Online Program

332686
Capturing trafficking trauma: A proposed measure using principal component analysis


Monday, November 2, 2015

PhuongThao Le, PhD, MPH, Global Institute of Public Health, New York University, New York, NY
Trafficked individuals often exhibit mental health problems due to the multiple abuses they experienced while trafficked. Prior research has mostly examined the mental health effects of specific types of abuses (usually, sexual, physical, and emotional abuse). This analytical design ignores the likely different and more complex psychological sequelae of multiple traumas as compared to individual traumas, and thus may limit our understanding of the psychological impact of human trafficking.

Using cross-sectional pilot data (n=73) from a post-trafficking project in Vietnam, we: (1) describe a method of computing a composite measure of trafficking trauma using principal component analysis (PCA); and (2) discuss the relationship between this measure of trafficking trauma and psychological symptoms, assessed via the 20-item Self-Reporting Questionnaire (SRQ), and compared these results to those of selected individual abuses.

We assessed 18 (yes/no) items of abuse that are characteristic of the trafficking experience. We used exploratory factor analysis (EFA) to derive a parsimonious, reduced set of items, and then used factor loadings from the PCA of the reduced set to compute a composite Trafficking Abuse Score (TAS). Ordinary least squares regression analyses were used to examine the association between SRQ score and TAS as well as some individual abuses.

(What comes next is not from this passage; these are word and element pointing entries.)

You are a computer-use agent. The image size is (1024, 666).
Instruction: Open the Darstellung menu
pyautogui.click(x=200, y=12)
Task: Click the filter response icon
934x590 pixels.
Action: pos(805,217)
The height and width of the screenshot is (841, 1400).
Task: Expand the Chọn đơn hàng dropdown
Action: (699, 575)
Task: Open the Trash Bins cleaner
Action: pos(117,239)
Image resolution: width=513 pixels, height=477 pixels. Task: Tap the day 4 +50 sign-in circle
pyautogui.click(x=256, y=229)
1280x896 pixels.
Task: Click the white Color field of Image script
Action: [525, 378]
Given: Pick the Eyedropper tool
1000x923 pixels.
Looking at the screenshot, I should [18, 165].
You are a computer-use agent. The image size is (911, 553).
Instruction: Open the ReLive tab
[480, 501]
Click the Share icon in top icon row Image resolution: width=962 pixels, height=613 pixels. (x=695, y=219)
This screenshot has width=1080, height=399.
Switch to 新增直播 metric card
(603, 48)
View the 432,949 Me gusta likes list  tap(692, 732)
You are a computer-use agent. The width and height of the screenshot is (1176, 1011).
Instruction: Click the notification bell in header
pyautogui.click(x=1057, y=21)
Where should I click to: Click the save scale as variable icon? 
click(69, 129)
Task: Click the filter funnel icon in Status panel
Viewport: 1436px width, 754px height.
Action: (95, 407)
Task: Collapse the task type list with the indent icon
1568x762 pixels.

Findings from EFA yielded a 5-item set (physical-, emotional-, labor-, sexual abuse, and forced alcohol use) that had good reliability (ɑ=0.864). Participants’ Trafficking Abuse Score averaged at 1.58 (SD=1.46, range 0–3.71) and SRQ Score 8.3 symptoms (SD=4.2, range 0–20). Linear regression results showed that the associations between individual abuses and psychological symptoms varied, and that TAS was positively associated with SRQ Score (β=1.213; 95% CI 0.60–1.82).

The PCA-derived composite measure of trafficking trauma presented in this study accounts for the likely interactive effects of the multiple abuses that trafficked individuals experience. This and similar techniques should be explored in other studies, so that we can more comprehensively assess the trauma and its health consequences among trafficked populations.

Learning Areas:

Public health or related research

Learning Objectives:
Describe a method of computing a composite measure of trafficking trauma using principal component analysis Discuss the relationship between this measure of trafficking trauma and psychological symptoms, assessed via the 20-item Self-Reporting Questionnaire (SRQ), and compared these results to those of selected individual abuses.

Keyword(s): Mental Health, Vulnerable Populations

Presenting author's disclosure statement:

Qualified on the content I am responsible for because: I conducted the study as part of my dissertation study, which has been approved by the faculty committee members at the University of California at Los Angeles.
Any relevant financial relationships? No

I agree to comply with the American Public Health Association Conflict of Interest and Commercial Support Guidelines, and to disclose to the participants any off-label or experimental uses of a commercial product or service discussed in my presentation.